PROBLEM DESCRIPTION:
Word for word, repeat the lines of the records from the one containing "Projectintake (504, 2291)" through the last line, both included.

#####

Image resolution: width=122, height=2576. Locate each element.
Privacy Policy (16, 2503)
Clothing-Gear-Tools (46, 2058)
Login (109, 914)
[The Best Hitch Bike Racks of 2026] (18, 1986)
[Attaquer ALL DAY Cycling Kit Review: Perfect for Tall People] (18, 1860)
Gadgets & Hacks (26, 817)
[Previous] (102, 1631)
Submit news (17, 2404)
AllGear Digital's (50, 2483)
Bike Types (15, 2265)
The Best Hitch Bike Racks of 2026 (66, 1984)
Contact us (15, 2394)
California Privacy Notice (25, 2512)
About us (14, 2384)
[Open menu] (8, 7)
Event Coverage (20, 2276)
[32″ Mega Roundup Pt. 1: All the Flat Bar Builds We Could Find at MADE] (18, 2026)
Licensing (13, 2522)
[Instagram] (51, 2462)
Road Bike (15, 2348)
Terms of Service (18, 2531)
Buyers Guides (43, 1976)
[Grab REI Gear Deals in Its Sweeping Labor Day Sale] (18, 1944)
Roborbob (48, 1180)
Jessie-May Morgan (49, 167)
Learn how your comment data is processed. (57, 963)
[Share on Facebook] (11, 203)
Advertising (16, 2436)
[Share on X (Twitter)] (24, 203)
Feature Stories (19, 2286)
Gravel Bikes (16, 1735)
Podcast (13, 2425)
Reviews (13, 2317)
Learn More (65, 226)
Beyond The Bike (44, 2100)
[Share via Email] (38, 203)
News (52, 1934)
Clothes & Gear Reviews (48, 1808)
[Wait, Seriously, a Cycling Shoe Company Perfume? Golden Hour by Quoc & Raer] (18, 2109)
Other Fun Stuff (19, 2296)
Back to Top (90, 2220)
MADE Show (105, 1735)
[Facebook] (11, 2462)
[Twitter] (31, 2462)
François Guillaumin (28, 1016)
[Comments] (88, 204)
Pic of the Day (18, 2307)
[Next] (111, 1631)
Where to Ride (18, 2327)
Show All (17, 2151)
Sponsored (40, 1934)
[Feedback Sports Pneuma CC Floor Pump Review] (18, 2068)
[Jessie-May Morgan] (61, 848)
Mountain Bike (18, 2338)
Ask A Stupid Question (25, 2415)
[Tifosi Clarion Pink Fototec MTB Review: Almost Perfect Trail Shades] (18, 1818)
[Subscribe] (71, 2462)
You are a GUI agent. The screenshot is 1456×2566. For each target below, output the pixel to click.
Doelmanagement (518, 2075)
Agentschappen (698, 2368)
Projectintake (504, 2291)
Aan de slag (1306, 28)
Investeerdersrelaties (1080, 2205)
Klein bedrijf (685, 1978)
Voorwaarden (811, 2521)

#####

PROBLEM SOLUTION:
Projectintake (504, 2291)
Aan de slag (1306, 28)
Investeerdersrelaties (1080, 2205)
Klein bedrijf (685, 1978)
Voorwaarden (811, 2521)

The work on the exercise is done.